Quote the data below verbatim, from the first line to the last.
--*--
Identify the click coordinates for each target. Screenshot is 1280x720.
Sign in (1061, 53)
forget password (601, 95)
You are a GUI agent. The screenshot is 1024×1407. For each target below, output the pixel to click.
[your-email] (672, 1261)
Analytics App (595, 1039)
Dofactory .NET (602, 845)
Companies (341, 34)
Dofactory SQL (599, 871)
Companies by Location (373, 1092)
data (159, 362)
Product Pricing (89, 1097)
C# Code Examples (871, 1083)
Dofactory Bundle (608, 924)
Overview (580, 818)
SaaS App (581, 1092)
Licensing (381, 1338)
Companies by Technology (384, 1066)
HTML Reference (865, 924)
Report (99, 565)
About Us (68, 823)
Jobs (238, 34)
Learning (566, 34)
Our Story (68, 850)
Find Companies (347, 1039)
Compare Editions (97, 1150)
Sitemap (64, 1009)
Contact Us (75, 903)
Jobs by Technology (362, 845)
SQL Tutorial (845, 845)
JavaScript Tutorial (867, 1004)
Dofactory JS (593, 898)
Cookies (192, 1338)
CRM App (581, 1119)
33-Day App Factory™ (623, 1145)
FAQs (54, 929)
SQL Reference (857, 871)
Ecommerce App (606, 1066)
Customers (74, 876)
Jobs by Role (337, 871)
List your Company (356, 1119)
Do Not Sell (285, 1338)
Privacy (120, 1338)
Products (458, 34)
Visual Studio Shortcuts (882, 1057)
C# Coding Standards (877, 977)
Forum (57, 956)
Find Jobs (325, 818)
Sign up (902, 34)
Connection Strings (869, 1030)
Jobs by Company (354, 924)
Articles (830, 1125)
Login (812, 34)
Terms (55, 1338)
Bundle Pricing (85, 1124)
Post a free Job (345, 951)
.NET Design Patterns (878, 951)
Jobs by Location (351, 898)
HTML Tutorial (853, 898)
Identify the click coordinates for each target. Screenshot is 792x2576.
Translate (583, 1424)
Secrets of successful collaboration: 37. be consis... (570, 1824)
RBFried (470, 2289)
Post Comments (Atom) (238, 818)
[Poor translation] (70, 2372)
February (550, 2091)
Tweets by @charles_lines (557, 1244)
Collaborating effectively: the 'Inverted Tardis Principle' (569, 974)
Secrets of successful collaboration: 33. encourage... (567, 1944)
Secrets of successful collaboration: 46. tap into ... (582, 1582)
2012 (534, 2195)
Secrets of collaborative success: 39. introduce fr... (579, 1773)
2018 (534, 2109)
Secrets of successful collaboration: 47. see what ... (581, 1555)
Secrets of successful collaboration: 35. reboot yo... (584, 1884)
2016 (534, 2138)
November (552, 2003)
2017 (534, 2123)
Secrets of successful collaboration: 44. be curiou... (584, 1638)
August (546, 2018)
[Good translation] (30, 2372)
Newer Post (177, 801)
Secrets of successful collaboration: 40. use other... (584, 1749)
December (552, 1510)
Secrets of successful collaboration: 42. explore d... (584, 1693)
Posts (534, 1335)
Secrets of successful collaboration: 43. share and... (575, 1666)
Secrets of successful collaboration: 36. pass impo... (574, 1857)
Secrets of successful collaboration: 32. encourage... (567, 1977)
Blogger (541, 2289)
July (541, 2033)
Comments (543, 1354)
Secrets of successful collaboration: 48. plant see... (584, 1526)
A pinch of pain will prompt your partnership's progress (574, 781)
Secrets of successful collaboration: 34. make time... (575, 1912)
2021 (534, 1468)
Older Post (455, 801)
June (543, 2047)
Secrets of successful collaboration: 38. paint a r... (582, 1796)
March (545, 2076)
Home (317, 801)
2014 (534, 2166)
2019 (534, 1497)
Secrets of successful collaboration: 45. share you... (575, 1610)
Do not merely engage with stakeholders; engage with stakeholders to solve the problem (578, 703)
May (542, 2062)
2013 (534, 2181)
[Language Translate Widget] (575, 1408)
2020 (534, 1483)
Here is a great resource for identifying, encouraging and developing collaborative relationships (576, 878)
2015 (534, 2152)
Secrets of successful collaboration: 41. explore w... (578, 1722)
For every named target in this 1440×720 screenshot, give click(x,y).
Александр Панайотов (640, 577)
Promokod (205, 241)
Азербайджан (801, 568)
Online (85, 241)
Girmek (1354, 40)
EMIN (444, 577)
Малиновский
--*--
▶ _Result_:
Identify the click coordinates for each target. Screenshot is 1280x720.
Sign in (1061, 53)
forget password (601, 95)
You are a GUI agent. The screenshot is 1024×1407. For each target below, output the pixel to click.
[your-email] (672, 1261)
Analytics App (595, 1039)
Dofactory .NET (602, 845)
Companies (341, 34)
Dofactory SQL (599, 871)
Companies by Location (373, 1092)
data (159, 362)
Product Pricing (89, 1097)
C# Code Examples (871, 1083)
Dofactory Bundle (608, 924)
Overview (580, 818)
SaaS App (581, 1092)
Licensing (381, 1338)
Companies by Technology (384, 1066)
HTML Reference (865, 924)
Report (99, 565)
About Us (68, 823)
Jobs (238, 34)
Learning (566, 34)
Our Story (68, 850)
Find Companies (347, 1039)
Compare Editions (97, 1150)
Sitemap (64, 1009)
Contact Us (75, 903)
Jobs by Technology (362, 845)
SQL Tutorial (845, 845)
JavaScript Tutorial (867, 1004)
Dofactory JS (593, 898)
Cookies (192, 1338)
CRM App (581, 1119)
33-Day App Factory™ (623, 1145)
FAQs (54, 929)
SQL Reference (857, 871)
Ecommerce App (606, 1066)
Customers (74, 876)
Jobs by Role (337, 871)
List your Company (356, 1119)
Do Not Sell (285, 1338)
Privacy (120, 1338)
Products (458, 34)
Visual Studio Shortcuts (882, 1057)
C# Coding Standards (877, 977)
Forum (57, 956)
Find Jobs (325, 818)
Sign up (902, 34)
Connection Strings (869, 1030)
Jobs by Company (354, 924)
Articles (830, 1125)
Login (812, 34)
Terms (55, 1338)
Bundle Pricing (85, 1124)
Post a free Job (345, 951)
.NET Design Patterns (878, 951)
Jobs by Location (351, 898)
HTML Tutorial (853, 898)
Identify the click coordinates for each target. Screenshot is 792x2576.
Translate (583, 1424)
Secrets of successful collaboration: 37. be consis... (570, 1824)
RBFried (470, 2289)
Post Comments (Atom) (238, 818)
[Poor translation] (70, 2372)
February (550, 2091)
Tweets by @charles_lines (557, 1244)
Collaborating effectively: the 'Inverted Tardis Principle' (569, 974)
Secrets of successful collaboration: 33. encourage... (567, 1944)
Secrets of successful collaboration: 46. tap into ... (582, 1582)
2012 (534, 2195)
Secrets of collaborative success: 39. introduce fr... (579, 1773)
2018 (534, 2109)
Secrets of successful collaboration: 47. see what ... (581, 1555)
Secrets of successful collaboration: 35. reboot yo... (584, 1884)
2016 (534, 2138)
November (552, 2003)
2017 (534, 2123)
Secrets of successful collaboration: 44. be curiou... (584, 1638)
August (546, 2018)
[Good translation] (30, 2372)
Newer Post (177, 801)
Secrets of successful collaboration: 40. use other... (584, 1749)
December (552, 1510)
Secrets of successful collaboration: 42. explore d... (584, 1693)
Posts (534, 1335)
Secrets of successful collaboration: 43. share and... (575, 1666)
Secrets of successful collaboration: 36. pass impo... (574, 1857)
Secrets of successful collaboration: 32. encourage... (567, 1977)
Blogger (541, 2289)
July (541, 2033)
Comments (543, 1354)
Secrets of successful collaboration: 48. plant see... (584, 1526)
A pinch of pain will prompt your partnership's progress (574, 781)
Secrets of successful collaboration: 34. make time... (575, 1912)
2021 (534, 1468)
Older Post (455, 801)
June (543, 2047)
Secrets of successful collaboration: 38. paint a r... (582, 1796)
March (545, 2076)
Home (317, 801)
2014 (534, 2166)
2019 (534, 1497)
Secrets of successful collaboration: 45. share you... (575, 1610)
Do not merely engage with stakeholders; engage with stakeholders to solve the problem (578, 703)
May (542, 2062)
2013 (534, 2181)
[Language Translate Widget] (575, 1408)
2020 (534, 1483)
Here is a great resource for identifying, encouraging and developing collaborative relationships (576, 878)
2015 (534, 2152)
Secrets of successful collaboration: 41. explore w... (578, 1722)
For every named target in this 1440×720 screenshot, give click(x,y).
Александр Панайотов (640, 577)
Promokod (205, 241)
Азербайджан (801, 568)
Online (85, 241)
Girmek (1354, 40)
EMIN (444, 577)
Малиновский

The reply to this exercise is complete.